In this new version, Luke Fox used to be known as Batwing, a kind of armored Batman with metal wings, and Kate Kane is Batwoman, a Gotham DA who took to the rooftops when justice in the courtroom failed. They’re two members of the large and sprawling Bat-family that I’m not all that familiar with, mostly because I don’t read regular continuity Bat-titles. The idea is that Luke is a disillusioned hero who has decided to put his fortune to better use than beating up murder clowns in dark alleys. Does that mean funding exisiting Non-profit outreach programs? Building Social Safety Net Infrastructure? Direct Action support?
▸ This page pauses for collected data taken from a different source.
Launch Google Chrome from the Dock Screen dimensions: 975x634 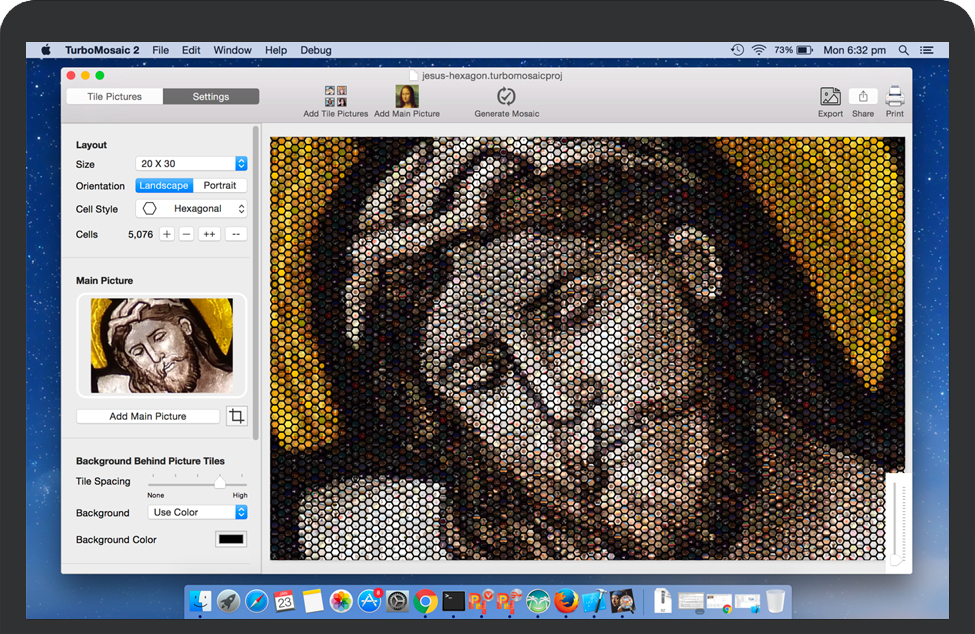coord(425,601)
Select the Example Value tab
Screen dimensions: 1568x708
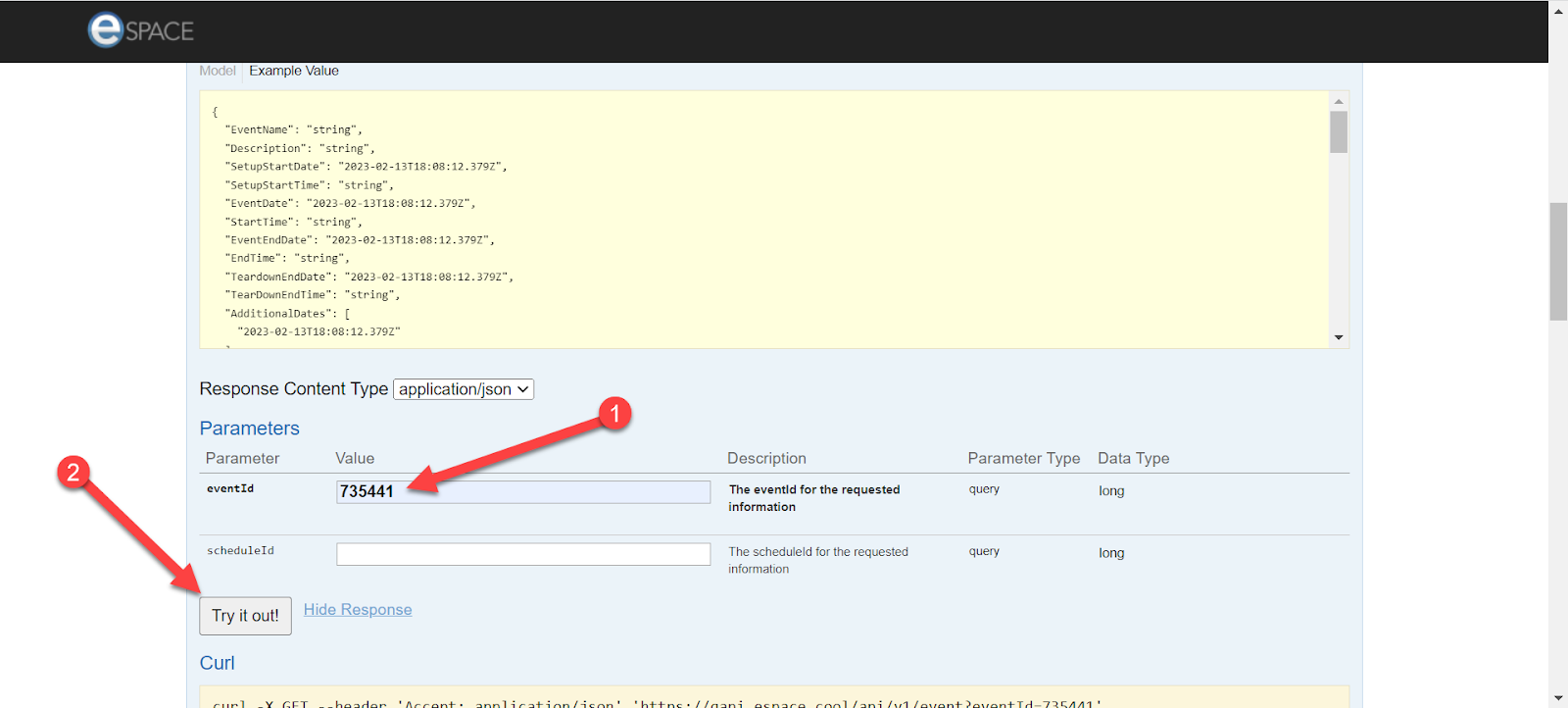click(x=294, y=71)
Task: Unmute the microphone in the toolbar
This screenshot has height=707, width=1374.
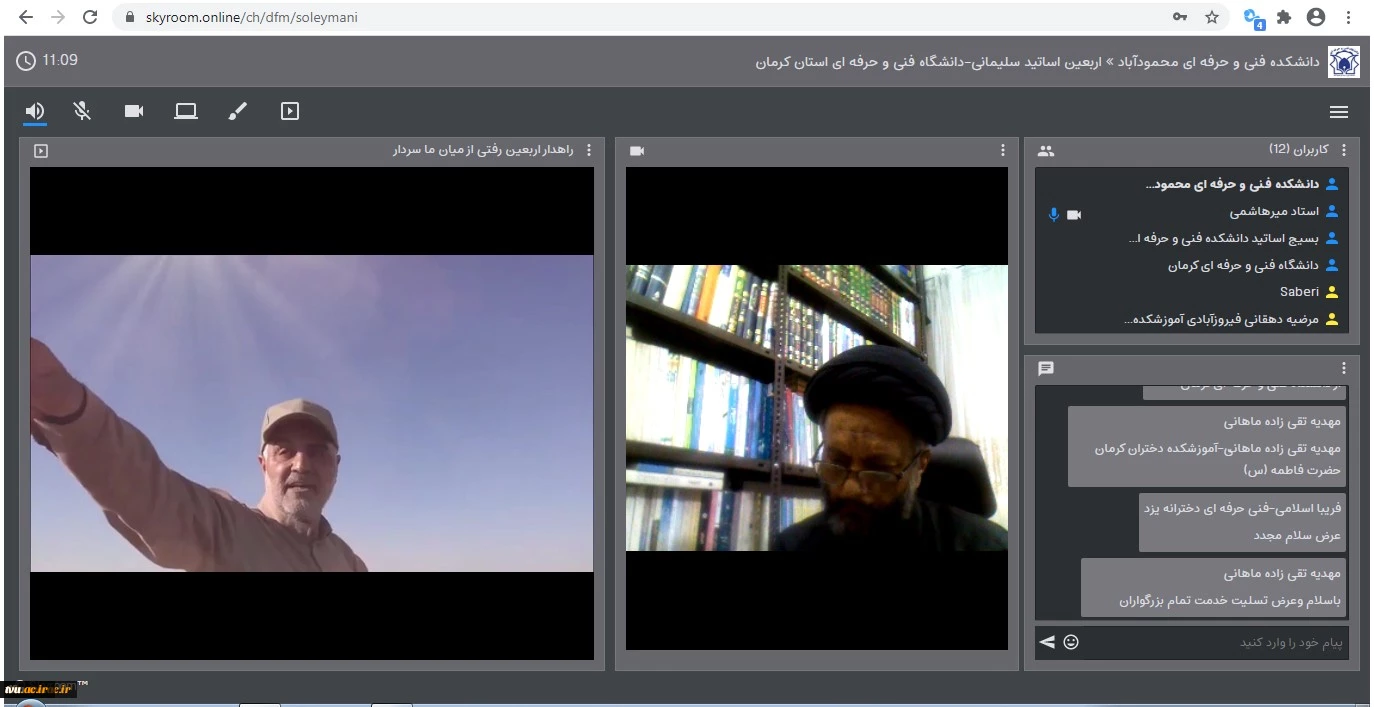Action: (x=83, y=111)
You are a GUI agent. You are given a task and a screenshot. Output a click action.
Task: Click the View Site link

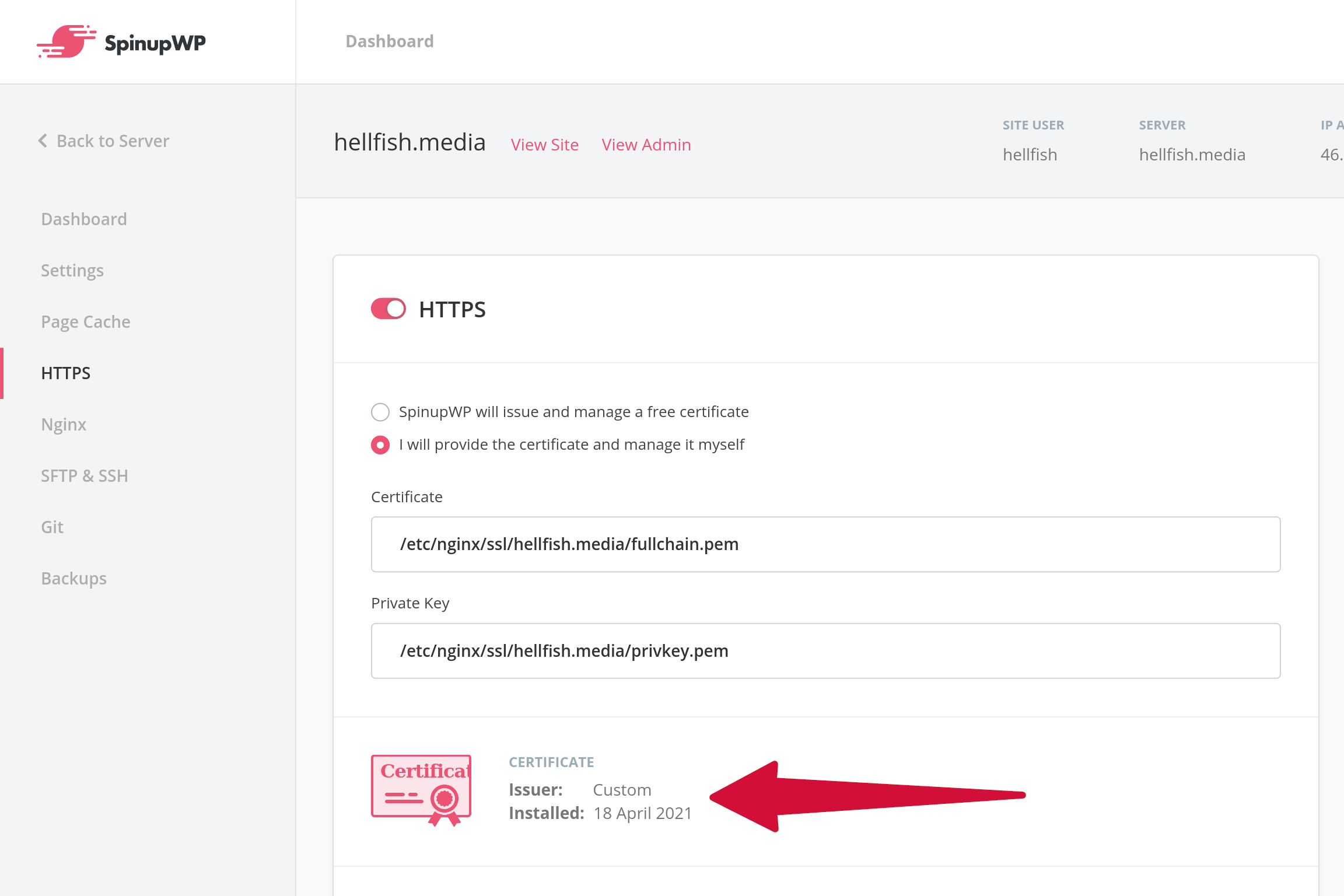click(x=545, y=145)
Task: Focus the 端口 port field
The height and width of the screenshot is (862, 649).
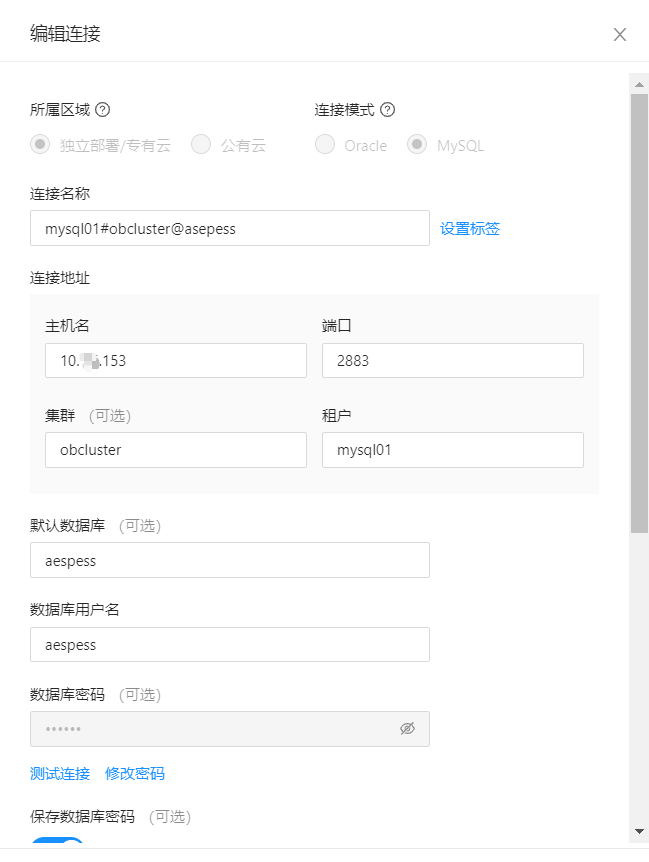Action: (x=452, y=360)
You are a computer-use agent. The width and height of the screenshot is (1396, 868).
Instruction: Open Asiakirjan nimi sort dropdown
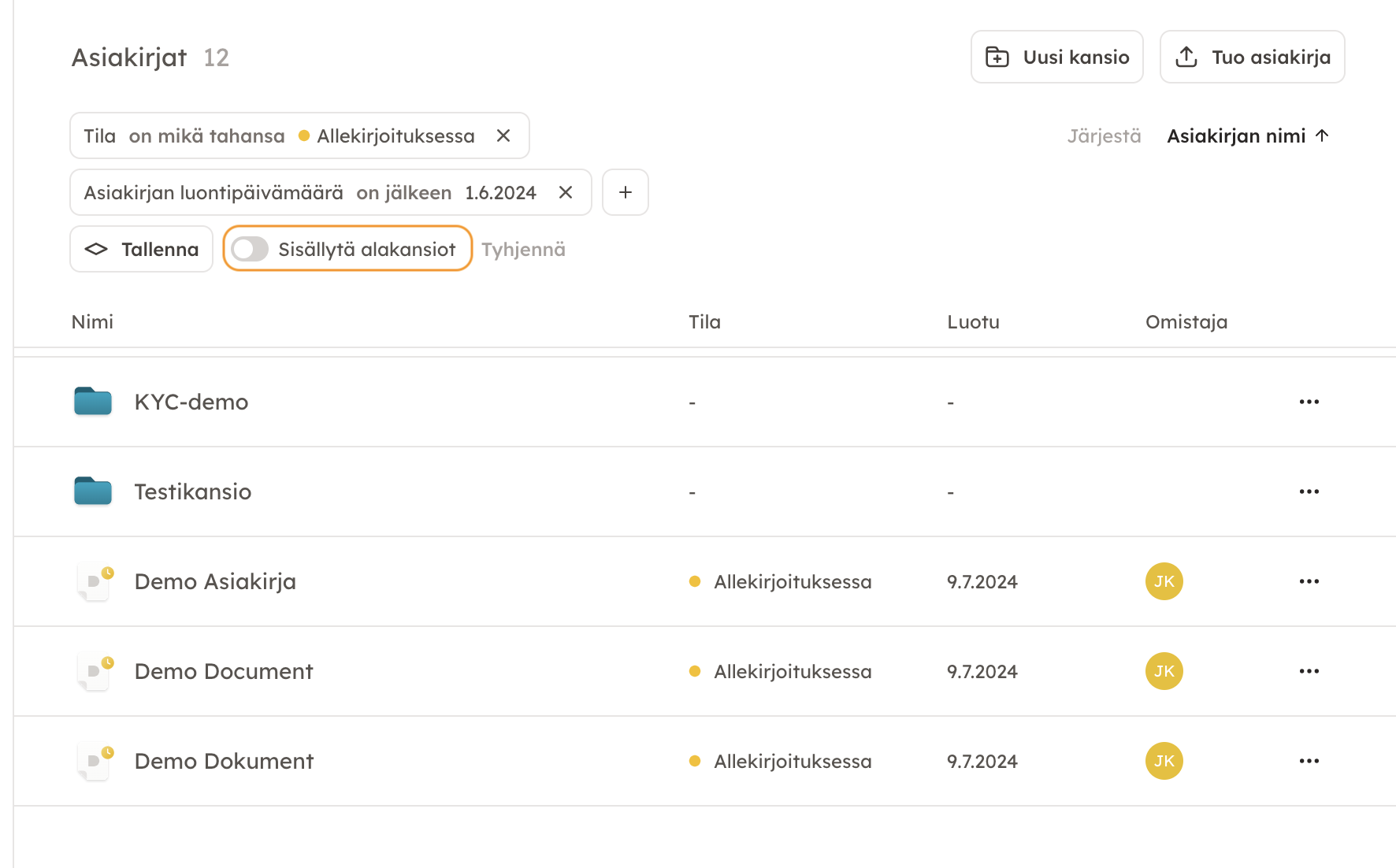pyautogui.click(x=1247, y=136)
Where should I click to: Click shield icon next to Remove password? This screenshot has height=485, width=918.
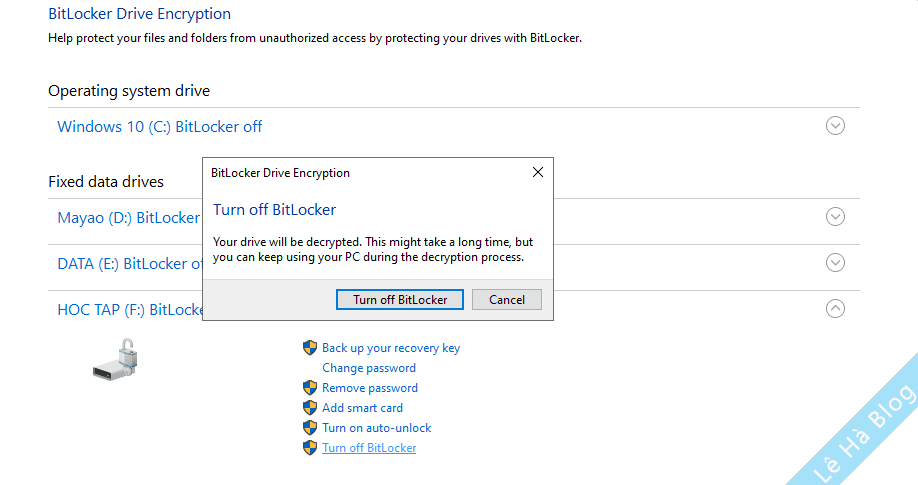[309, 388]
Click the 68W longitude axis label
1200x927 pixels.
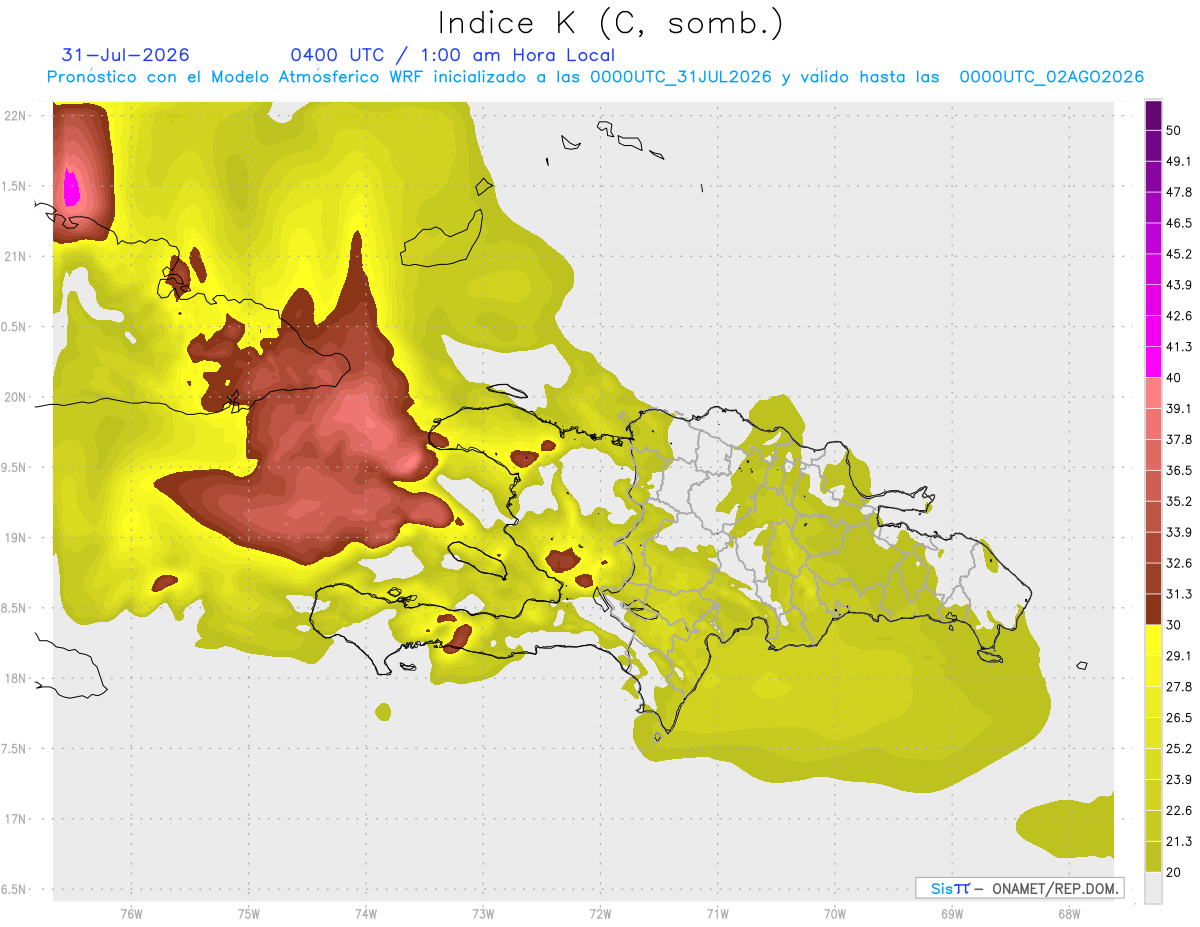point(1068,913)
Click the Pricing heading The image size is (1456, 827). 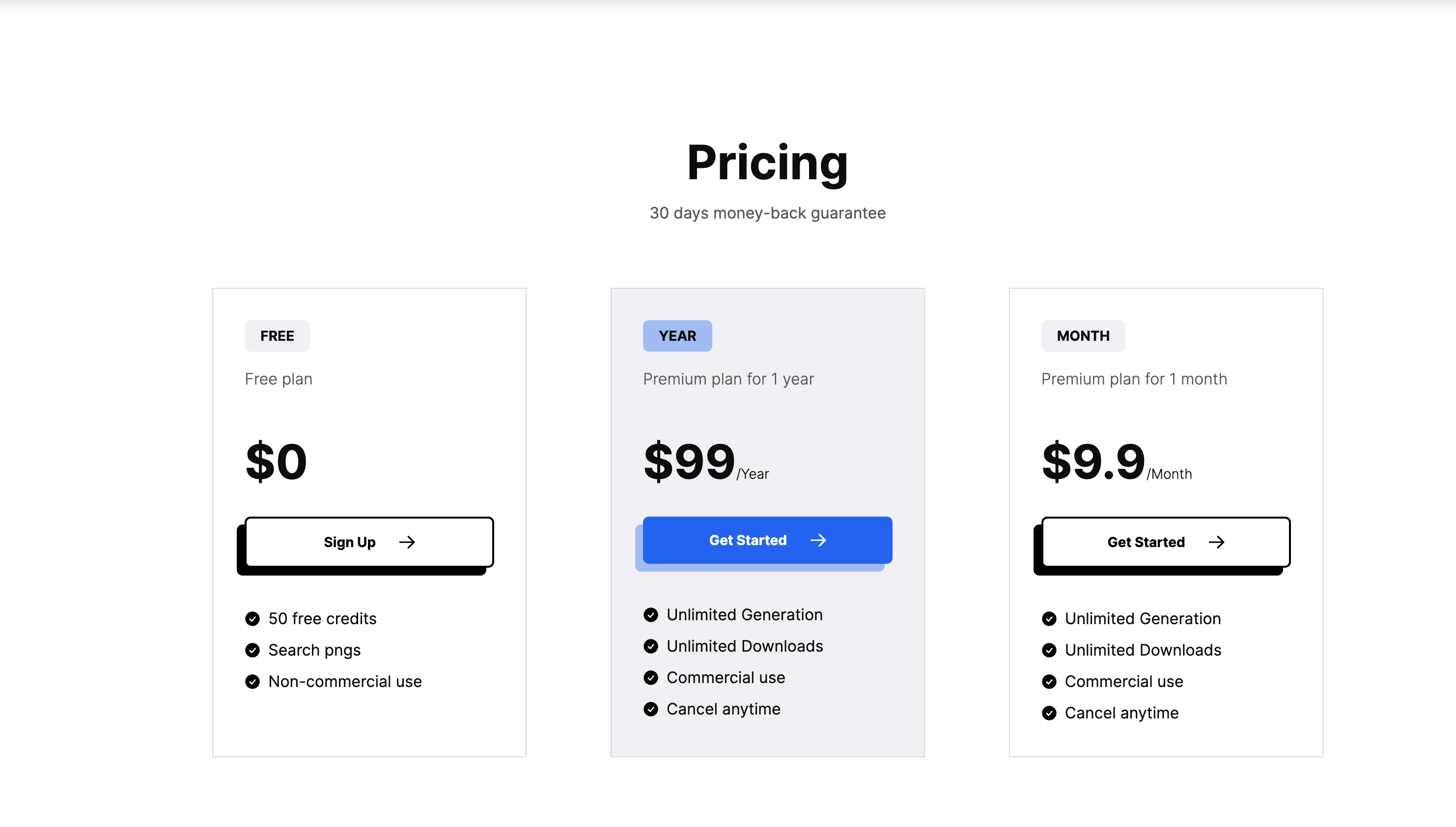[x=767, y=163]
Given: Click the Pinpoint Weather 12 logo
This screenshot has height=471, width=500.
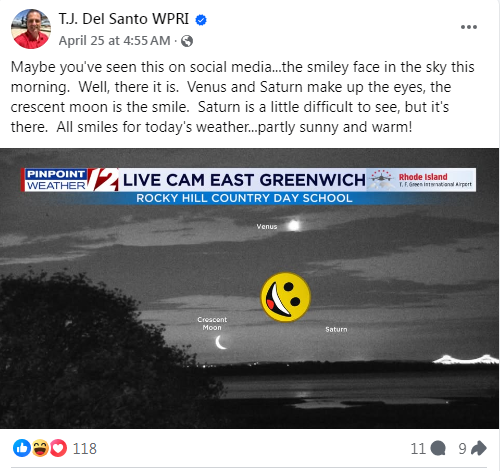Looking at the screenshot, I should 70,180.
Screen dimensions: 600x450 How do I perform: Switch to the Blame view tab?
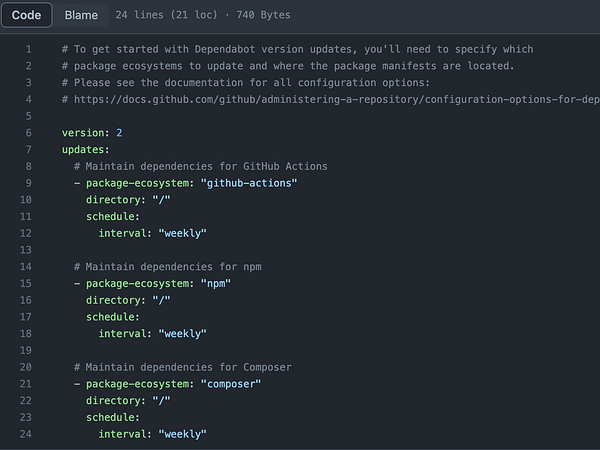(x=81, y=16)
No, you big dummy, it means, delving deep into the secret history of the DC Universe, to plumb the depths of forgotten secret socities and heroes of unknown legends, to explore ancient evils in hidden tombs and forgotten tragedies in unseen places, all the result of a century’s worth of magic-and-mad-science fueled superheroics. It means “shining a light into the world’s darkest corners.”
So Luke Fox is putting together a team, and Kate Kane is his second recruit.
His first recruit is a woman called The Drummer. And being that she is older, something that has been mentioned more than a couple of times in the only two issues that have been published so far, and the fact that, as a stinger at the end of the 1st issue, she is seen with a copy of the Planetary Guide…
I’m betting her real name is Jakita Wagner, or she’s the daughter of Jakita Wagner and Ambrose Chase.
We shall see…
So, this book will definitely connect directly to Planetary somehow, instead of just doing a cheap knock-off version, which I like, but will it measure up to the legacy? Will it be able to stand out from under Planetary’s long shadow?
Honestly, right now I’m doubtful. The first two issues have been kind of wobbly, but… to be fair, it has only just started. This wobbliness may just be the story finding its legs. Maybe. The basis of the little one-shot adventures that each book has featured so far didn’t exactly wow me, so… I’ve got some doubts. We’ll see. For now, I’ll pick up the next few issues and see where it goes.
Fingers crossed, little comic book.
So, that’s it.
This was a long post, I know, but these are the books that I’ve loved this year, and a few that I’m keeping an eye on, and they all deserved their space. I hope my efforts here, meager though they may be, might lead to you checking some of them out.